*WHAT IS REQUIRED*. Set down every line below, word for word.

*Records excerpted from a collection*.
* * *

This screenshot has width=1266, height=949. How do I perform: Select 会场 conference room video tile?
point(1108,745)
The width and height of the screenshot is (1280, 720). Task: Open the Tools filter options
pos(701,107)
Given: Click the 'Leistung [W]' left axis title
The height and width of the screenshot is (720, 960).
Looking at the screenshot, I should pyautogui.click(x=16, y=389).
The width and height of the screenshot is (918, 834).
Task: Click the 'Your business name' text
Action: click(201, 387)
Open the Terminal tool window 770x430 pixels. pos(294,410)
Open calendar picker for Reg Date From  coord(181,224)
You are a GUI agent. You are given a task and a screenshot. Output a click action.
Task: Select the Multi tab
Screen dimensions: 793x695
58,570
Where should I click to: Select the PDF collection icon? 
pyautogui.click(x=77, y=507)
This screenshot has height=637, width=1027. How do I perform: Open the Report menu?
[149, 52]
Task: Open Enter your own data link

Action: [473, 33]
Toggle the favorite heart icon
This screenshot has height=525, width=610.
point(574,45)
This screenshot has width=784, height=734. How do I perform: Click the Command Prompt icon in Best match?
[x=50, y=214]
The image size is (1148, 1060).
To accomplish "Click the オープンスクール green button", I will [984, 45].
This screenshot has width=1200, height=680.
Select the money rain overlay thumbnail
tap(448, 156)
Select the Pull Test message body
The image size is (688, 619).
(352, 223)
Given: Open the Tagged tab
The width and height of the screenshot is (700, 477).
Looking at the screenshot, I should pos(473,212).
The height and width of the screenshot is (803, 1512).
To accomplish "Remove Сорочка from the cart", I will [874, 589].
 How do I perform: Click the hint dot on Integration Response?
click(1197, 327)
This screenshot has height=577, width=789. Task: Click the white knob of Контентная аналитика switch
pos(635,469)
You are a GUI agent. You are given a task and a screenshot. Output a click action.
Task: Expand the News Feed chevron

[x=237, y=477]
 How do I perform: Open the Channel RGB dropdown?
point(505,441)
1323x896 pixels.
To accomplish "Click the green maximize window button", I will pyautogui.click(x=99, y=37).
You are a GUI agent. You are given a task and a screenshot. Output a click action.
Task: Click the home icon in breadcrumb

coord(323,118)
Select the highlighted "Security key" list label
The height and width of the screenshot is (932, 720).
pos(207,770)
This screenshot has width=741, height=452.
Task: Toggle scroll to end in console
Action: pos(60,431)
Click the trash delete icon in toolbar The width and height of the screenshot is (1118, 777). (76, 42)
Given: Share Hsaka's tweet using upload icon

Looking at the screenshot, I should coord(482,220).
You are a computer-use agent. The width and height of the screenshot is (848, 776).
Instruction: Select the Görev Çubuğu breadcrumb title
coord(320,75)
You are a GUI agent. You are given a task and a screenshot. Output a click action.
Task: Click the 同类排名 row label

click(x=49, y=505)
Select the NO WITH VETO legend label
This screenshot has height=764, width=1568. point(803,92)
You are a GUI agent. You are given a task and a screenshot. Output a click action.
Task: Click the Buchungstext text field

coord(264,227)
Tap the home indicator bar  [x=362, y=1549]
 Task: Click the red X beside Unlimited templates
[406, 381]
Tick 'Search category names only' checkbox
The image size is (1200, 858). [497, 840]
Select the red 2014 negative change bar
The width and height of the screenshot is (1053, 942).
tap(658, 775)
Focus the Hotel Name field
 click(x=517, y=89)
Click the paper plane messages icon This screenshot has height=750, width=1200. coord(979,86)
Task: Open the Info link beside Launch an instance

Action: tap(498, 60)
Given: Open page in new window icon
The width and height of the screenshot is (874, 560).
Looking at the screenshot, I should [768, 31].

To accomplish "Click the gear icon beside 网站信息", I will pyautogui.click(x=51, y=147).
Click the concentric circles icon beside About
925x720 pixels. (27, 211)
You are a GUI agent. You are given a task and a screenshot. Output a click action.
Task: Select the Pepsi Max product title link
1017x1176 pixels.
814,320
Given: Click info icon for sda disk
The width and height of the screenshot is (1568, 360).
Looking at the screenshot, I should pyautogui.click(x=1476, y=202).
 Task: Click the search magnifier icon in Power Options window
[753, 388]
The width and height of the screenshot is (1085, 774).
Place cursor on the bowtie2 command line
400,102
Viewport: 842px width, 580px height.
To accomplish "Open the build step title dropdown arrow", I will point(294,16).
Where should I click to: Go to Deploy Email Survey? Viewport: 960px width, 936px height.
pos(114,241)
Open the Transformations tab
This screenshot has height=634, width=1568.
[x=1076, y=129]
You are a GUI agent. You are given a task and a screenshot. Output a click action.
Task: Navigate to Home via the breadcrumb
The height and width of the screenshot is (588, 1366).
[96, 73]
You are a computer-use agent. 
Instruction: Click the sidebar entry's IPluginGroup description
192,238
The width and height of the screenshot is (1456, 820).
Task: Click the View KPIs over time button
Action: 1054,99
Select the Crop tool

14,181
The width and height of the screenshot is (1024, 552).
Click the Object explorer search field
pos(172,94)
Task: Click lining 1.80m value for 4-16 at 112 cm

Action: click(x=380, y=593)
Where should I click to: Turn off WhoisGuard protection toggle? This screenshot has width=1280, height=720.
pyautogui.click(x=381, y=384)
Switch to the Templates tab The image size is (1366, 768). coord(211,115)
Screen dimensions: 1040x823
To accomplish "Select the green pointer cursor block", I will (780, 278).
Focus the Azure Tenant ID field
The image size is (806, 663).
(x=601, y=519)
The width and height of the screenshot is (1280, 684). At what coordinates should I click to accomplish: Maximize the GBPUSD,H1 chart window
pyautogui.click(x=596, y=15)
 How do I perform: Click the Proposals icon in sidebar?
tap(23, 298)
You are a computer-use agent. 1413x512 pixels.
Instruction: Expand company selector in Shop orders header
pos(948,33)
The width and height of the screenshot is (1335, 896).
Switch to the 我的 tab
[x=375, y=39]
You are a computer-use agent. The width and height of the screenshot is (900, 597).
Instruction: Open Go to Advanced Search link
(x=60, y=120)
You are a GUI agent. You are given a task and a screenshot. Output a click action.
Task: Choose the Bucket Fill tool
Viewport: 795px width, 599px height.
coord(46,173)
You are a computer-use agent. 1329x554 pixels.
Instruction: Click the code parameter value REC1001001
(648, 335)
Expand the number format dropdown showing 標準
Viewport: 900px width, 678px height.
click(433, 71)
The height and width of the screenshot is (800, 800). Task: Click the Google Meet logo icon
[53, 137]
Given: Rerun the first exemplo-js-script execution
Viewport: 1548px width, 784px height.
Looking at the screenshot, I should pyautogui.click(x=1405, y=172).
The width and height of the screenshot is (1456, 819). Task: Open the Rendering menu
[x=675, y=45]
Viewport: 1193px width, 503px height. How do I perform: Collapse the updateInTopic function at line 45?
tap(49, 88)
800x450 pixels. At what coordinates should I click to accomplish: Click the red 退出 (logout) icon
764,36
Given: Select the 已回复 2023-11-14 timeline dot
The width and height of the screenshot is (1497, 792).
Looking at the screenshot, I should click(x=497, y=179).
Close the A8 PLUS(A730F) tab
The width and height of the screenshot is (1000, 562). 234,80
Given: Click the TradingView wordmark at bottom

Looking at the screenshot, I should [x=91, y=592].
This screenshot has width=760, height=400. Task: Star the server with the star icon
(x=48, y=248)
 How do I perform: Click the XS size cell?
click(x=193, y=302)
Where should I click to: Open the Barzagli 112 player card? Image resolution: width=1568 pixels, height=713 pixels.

* * *

*REPLY TO THE EXERCISE*.
This screenshot has width=1266, height=949. How do I perform: Select 会场 conference room video tile?
point(1108,745)
The width and height of the screenshot is (1280, 720). Task: Open the Tools filter options
pos(701,107)
Given: Click the 'Leistung [W]' left axis title
The height and width of the screenshot is (720, 960).
Looking at the screenshot, I should pyautogui.click(x=16, y=389).
The width and height of the screenshot is (918, 834).
Task: Click the 'Your business name' text
Action: click(201, 387)
Open the Terminal tool window 770x430 pixels. pos(294,410)
Open calendar picker for Reg Date From  coord(181,224)
You are a GUI agent. You are given a task and a screenshot. Output a click action.
Task: Select the Multi tab
Screen dimensions: 793x695
58,570
Where should I click to: Select the PDF collection icon? 
pyautogui.click(x=77, y=507)
This screenshot has height=637, width=1027. How do I perform: Open the Report menu?
[149, 52]
Task: Open Enter your own data link

Action: [473, 33]
Toggle the favorite heart icon
This screenshot has height=525, width=610.
point(574,45)
This screenshot has width=784, height=734. How do I perform: Click the Command Prompt icon in Best match?
[x=50, y=214]
The image size is (1148, 1060).
To accomplish "Click the オープンスクール green button", I will [984, 45].
This screenshot has width=1200, height=680.
Select the money rain overlay thumbnail
tap(448, 156)
Select the Pull Test message body
The image size is (688, 619).
(352, 223)
Given: Open the Tagged tab
The width and height of the screenshot is (700, 477).
Looking at the screenshot, I should pos(473,212).
The height and width of the screenshot is (803, 1512).
To accomplish "Remove Сорочка from the cart", I will [874, 589].
 How do I perform: Click the hint dot on Integration Response?
click(1197, 327)
This screenshot has height=577, width=789. Task: Click the white knob of Контентная аналитика switch
pos(635,469)
You are a GUI agent. You are given a task and a screenshot. Output a click action.
Task: Expand the News Feed chevron

[x=237, y=477]
 How do I perform: Open the Channel RGB dropdown?
point(505,441)
1323x896 pixels.
To accomplish "Click the green maximize window button", I will pyautogui.click(x=99, y=37).
You are a GUI agent. You are given a task and a screenshot. Output a click action.
Task: Click the home icon in breadcrumb

coord(323,118)
Select the highlighted "Security key" list label
The height and width of the screenshot is (932, 720).
pos(207,770)
This screenshot has width=741, height=452.
Task: Toggle scroll to end in console
Action: pos(60,431)
Click the trash delete icon in toolbar The width and height of the screenshot is (1118, 777). (76, 42)
Given: Share Hsaka's tweet using upload icon

Looking at the screenshot, I should coord(482,220).
You are a computer-use agent. The width and height of the screenshot is (848, 776).
Instruction: Select the Görev Çubuğu breadcrumb title
coord(320,75)
You are a GUI agent. You are given a task and a screenshot. Output a click action.
Task: Click the 同类排名 row label

click(x=49, y=505)
Select the NO WITH VETO legend label
This screenshot has height=764, width=1568. point(803,92)
You are a GUI agent. You are given a task and a screenshot. Output a click action.
Task: Click the Buchungstext text field

coord(264,227)
Tap the home indicator bar  [x=362, y=1549]
 Task: Click the red X beside Unlimited templates
[406, 381]
Tick 'Search category names only' checkbox
The image size is (1200, 858). [497, 840]
Select the red 2014 negative change bar
The width and height of the screenshot is (1053, 942).
tap(658, 775)
Focus the Hotel Name field
 click(x=517, y=89)
Click the paper plane messages icon This screenshot has height=750, width=1200. coord(979,86)
Task: Open the Info link beside Launch an instance

Action: tap(498, 60)
Given: Open page in new window icon
The width and height of the screenshot is (874, 560).
Looking at the screenshot, I should [768, 31].

To accomplish "Click the gear icon beside 网站信息", I will pyautogui.click(x=51, y=147).
Click the concentric circles icon beside About
925x720 pixels. (27, 211)
You are a GUI agent. You are given a task and a screenshot. Output a click action.
Task: Select the Pepsi Max product title link
1017x1176 pixels.
814,320
Given: Click info icon for sda disk
The width and height of the screenshot is (1568, 360).
Looking at the screenshot, I should pyautogui.click(x=1476, y=202).
 Task: Click the search magnifier icon in Power Options window
[753, 388]
The width and height of the screenshot is (1085, 774).
Place cursor on the bowtie2 command line
400,102
Viewport: 842px width, 580px height.
To accomplish "Open the build step title dropdown arrow", I will point(294,16).
Where should I click to: Go to Deploy Email Survey? Viewport: 960px width, 936px height.
pos(114,241)
Open the Transformations tab
This screenshot has height=634, width=1568.
[x=1076, y=129]
You are a GUI agent. You are given a task and a screenshot. Output a click action.
Task: Navigate to Home via the breadcrumb
The height and width of the screenshot is (588, 1366).
[96, 73]
You are a computer-use agent. 
Instruction: Click the sidebar entry's IPluginGroup description
192,238
The width and height of the screenshot is (1456, 820).
Task: Click the View KPIs over time button
Action: 1054,99
Select the Crop tool

14,181
The width and height of the screenshot is (1024, 552).
Click the Object explorer search field
pos(172,94)
Task: Click lining 1.80m value for 4-16 at 112 cm

Action: click(x=380, y=593)
Where should I click to: Turn off WhoisGuard protection toggle? This screenshot has width=1280, height=720.
pyautogui.click(x=381, y=384)
Switch to the Templates tab The image size is (1366, 768). coord(211,115)
Screen dimensions: 1040x823
To accomplish "Select the green pointer cursor block", I will (780, 278).
Focus the Azure Tenant ID field
The image size is (806, 663).
(x=601, y=519)
The width and height of the screenshot is (1280, 684). At what coordinates should I click to accomplish: Maximize the GBPUSD,H1 chart window
pyautogui.click(x=596, y=15)
 How do I perform: Click the Proposals icon in sidebar?
tap(23, 298)
You are a computer-use agent. 1413x512 pixels.
Instruction: Expand company selector in Shop orders header
pos(948,33)
The width and height of the screenshot is (1335, 896).
Switch to the 我的 tab
[x=375, y=39]
You are a computer-use agent. The width and height of the screenshot is (900, 597).
Instruction: Open Go to Advanced Search link
(x=60, y=120)
You are a GUI agent. You are given a task and a screenshot. Output a click action.
Task: Choose the Bucket Fill tool
Viewport: 795px width, 599px height.
coord(46,173)
You are a computer-use agent. 1329x554 pixels.
Instruction: Click the code parameter value REC1001001
(648, 335)
Expand the number format dropdown showing 標準
Viewport: 900px width, 678px height.
click(433, 71)
The height and width of the screenshot is (800, 800). Task: Click the Google Meet logo icon
[53, 137]
Given: Rerun the first exemplo-js-script execution
Viewport: 1548px width, 784px height.
Looking at the screenshot, I should pyautogui.click(x=1405, y=172).
The width and height of the screenshot is (1456, 819). Task: Open the Rendering menu
[x=675, y=45]
Viewport: 1193px width, 503px height. How do I perform: Collapse the updateInTopic function at line 45?
tap(49, 88)
800x450 pixels. At what coordinates should I click to accomplish: Click the red 退出 (logout) icon
764,36
Given: Select the 已回复 2023-11-14 timeline dot
The width and height of the screenshot is (1497, 792).
Looking at the screenshot, I should click(x=497, y=179).
Close the A8 PLUS(A730F) tab
The width and height of the screenshot is (1000, 562). 234,80
Given: Click the TradingView wordmark at bottom

Looking at the screenshot, I should [x=91, y=592].
This screenshot has width=760, height=400. Task: Star the server with the star icon
(x=48, y=248)
 How do I perform: Click the XS size cell?
click(x=193, y=302)
Where should I click to: Open the Barzagli 112 player card? Image resolution: width=1568 pixels, height=713 pixels.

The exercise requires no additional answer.